此幅描繪山水煙云的掛軸雖是以水墨所作,但張大千卻在單色中將濃淡干濕的墨色呈現出多種變化。前景松柏針葉多以濃墨涂染,而松針間又將濃厚之色寓于濕潤的淡墨中,從而既烘托前景松柏的厚重突出,又將松樹針葉的前后關系充分呈現,立體感躍然紙上。而畫中后景的水岸,在具有多層變化的淡墨色調中既具有遠景的朦朧,又表現出隱沒于水面云中之態。在這樣的處理之后,遠山主峰的濃墨涂繪便突顯出主峰的高聳矗立,使得遠山成為了整幅畫面的焦點,同時與近端圖景相互呼應,畫面的墨色韻味頗具節奏感。
這種畫面的節奏感同樣體現在構圖上,畫中山水嚴格按照明清繪畫起承轉合的構圖原則,前后幾段景致沿豎直掛軸自下而上依次交錯,其中前景山石與中部水岸以松柏巧妙銜接,遠處水岸又通過湖面帆舟得到隱含呼應。貫穿于整幅畫面的江面湖水則成為了完成該構圖的關鍵,通過河道的折轉,不僅使水岸的布置交錯而列,還形成了前后景致的縱深,整個畫面呈現一種充滿視覺張力的藝術效果。
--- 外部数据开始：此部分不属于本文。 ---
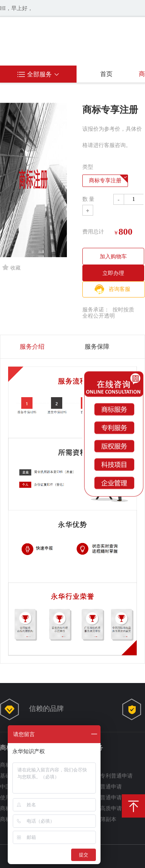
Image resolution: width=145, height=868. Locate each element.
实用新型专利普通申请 (106, 776)
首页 (106, 74)
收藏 (11, 267)
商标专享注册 (105, 180)
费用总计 (93, 232)
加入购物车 (113, 256)
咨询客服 (119, 289)
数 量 (89, 199)
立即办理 (113, 273)
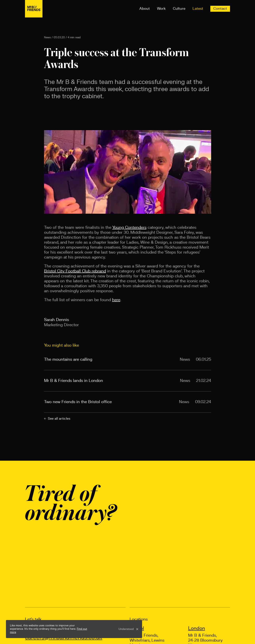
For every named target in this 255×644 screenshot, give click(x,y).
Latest (198, 9)
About (144, 9)
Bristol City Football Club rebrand (75, 271)
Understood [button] (126, 629)
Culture (179, 9)
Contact (220, 9)
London (196, 628)
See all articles (57, 418)
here (116, 300)
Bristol (137, 628)
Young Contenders (129, 228)
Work (161, 9)
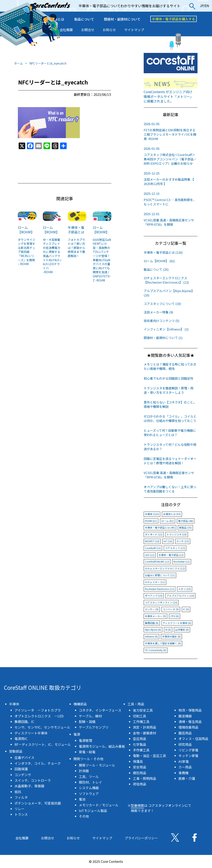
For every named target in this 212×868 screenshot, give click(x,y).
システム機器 (89, 787)
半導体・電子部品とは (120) (163, 252)
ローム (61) (168, 521)
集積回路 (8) (152, 623)
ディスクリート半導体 (31, 733)
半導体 (14, 704)
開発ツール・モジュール (97, 765)
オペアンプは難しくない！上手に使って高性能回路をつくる (170, 489)
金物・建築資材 (144, 733)
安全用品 (139, 767)
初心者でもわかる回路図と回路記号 (169, 378)
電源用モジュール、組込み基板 (102, 746)
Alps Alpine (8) (153, 629)
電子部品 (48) (185, 521)
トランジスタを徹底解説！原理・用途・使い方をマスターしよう (169, 390)
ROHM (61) (151, 521)
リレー (20, 809)
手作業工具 (141, 750)
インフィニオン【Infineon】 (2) (166, 329)
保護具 (138, 761)
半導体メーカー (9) (155, 616)
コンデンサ (23, 775)
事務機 (183, 773)
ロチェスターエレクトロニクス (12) (165, 568)
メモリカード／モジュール (99, 805)
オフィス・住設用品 (193, 738)
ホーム (19, 63)
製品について (84, 19)
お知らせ (109, 30)
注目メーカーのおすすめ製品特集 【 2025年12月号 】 (171, 178)
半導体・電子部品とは (76, 229)
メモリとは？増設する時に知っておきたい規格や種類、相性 (170, 366)
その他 (84, 816)
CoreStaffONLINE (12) (157, 561)
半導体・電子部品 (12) (171, 555)
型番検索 (137, 805)
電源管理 (85, 740)
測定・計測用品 (144, 727)
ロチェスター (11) (155, 582)
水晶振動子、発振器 (29, 786)
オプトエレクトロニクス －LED (39, 716)
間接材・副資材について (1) (163, 338)
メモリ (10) (184, 589)
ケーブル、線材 (90, 716)
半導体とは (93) (172, 514)
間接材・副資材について (122, 19)
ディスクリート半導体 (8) (177, 623)
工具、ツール (89, 776)
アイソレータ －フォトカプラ (37, 710)
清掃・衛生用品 (190, 721)
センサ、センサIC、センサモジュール (42, 727)
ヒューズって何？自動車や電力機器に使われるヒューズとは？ (170, 433)
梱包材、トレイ (90, 782)
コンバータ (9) (171, 609)
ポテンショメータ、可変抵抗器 (38, 803)
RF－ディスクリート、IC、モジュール (42, 744)
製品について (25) (156, 269)
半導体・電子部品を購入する (174, 19)
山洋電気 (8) (182, 629)
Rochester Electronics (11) (160, 589)
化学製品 (139, 744)
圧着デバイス (24, 757)
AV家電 (183, 761)
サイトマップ (134, 30)
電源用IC (21, 738)
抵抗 (18, 792)
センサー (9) (152, 609)
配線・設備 (87, 721)
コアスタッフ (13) (175, 548)
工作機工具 (141, 721)
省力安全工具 (143, 710)
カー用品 (185, 767)
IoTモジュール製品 (93, 810)
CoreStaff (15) (153, 548)
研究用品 (185, 744)
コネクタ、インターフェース (100, 710)
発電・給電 (87, 752)
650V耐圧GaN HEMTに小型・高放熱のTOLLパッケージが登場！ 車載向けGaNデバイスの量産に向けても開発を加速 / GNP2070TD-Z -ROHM (102, 260)
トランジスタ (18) (177, 534)
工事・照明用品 (144, 778)
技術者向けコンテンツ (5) (162, 320)
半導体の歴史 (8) (171, 636)
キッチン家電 (188, 755)
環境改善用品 (188, 727)
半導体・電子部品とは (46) (160, 527)
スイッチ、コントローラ (33, 780)
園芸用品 (185, 733)
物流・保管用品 (190, 710)
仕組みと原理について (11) (160, 575)
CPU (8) (175, 616)
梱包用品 (139, 773)
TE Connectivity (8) (155, 650)
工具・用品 (136, 704)
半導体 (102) (152, 514)
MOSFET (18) (152, 541)
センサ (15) (183, 541)
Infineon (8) (151, 636)
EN (207, 5)
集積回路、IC (24, 721)
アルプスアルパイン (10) (180, 595)
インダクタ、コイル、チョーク (37, 763)
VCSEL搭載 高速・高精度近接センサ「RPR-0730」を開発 (171, 219)
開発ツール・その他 (88, 758)
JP (202, 5)
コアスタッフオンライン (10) (161, 602)
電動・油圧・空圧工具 (149, 755)
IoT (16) (168, 541)
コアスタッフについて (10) (162, 304)
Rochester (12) (182, 561)
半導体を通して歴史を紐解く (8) (163, 643)
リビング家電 (188, 750)
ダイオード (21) (154, 534)
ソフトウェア (89, 794)
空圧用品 (139, 738)
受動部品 (15, 751)
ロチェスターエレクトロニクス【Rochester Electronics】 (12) (166, 280)
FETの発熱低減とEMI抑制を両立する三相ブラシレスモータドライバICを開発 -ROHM (171, 131)
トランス (21, 814)
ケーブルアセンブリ (94, 727)
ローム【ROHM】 (26, 229)
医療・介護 (187, 778)
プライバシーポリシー (141, 838)
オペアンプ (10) (154, 595)
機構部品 (80, 704)
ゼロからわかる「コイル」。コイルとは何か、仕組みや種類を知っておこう (170, 418)
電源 (77, 734)
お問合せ (88, 30)
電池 (82, 799)
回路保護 (21, 769)
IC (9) (186, 609)
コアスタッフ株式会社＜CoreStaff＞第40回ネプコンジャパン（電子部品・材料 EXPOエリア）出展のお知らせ (171, 156)
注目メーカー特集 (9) (158, 312)
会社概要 (66, 30)
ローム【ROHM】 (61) (159, 261)
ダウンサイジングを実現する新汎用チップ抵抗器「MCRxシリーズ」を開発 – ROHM (27, 252)
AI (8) (168, 629)
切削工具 (139, 716)
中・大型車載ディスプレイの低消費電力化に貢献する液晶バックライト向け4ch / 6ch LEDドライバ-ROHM (52, 256)
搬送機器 (185, 716)
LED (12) (150, 555)
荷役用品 (139, 784)
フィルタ (21, 797)
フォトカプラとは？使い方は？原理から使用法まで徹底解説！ (76, 248)
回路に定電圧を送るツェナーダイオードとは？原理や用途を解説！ (170, 461)
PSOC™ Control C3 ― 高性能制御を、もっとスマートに (171, 199)
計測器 (84, 771)
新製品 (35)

這種筆墨技法以及構圖原則,正是張大千在學習石濤時所著重渴望了解的。無論這種筆墨技法還是景物陳布,也正是石濤最為稱道的藝術語言,通過此圖,可見,這些表現形式得到張大千的充分吸收和應用。
在這張《晚波漁挺》中,我們不僅看到張大千在筆法和構圖上受石濤影響,就連款后鈐印上也落上了“道濟長城”、“苦瓜滋味”的印章,可見除了表面的藝術語言之外,石濤的藝術格調和創作理念也潛移默化地融入到張大千的畫中。張大千對于石濤的熱愛,首先來自于其兩位老師的影響。早在民國初年,張大千便求學于曾熙與李瑞清兩位書畫名家,兩位老師均屬前清遺老,對同為遺民身份的四僧頗為喜愛,尤以石濤為最。石濤的畫意不僅因其風格有別于四王格套,他的清秀野逸也得到了曾、李二人的認同,另外在石濤身份中所體現的親近與認同感,也符合他們的趣味擇取。老師的喜好對張大千產生了不小影響,不過遺民身份的認同并未在張大千的觀念中占據太多,其更看重石濤畫作所給他帶來的開闊眼界、抬升筆墨技法和書畫格調,這對于上世紀30年代的張大千來說有著至關重要的作用。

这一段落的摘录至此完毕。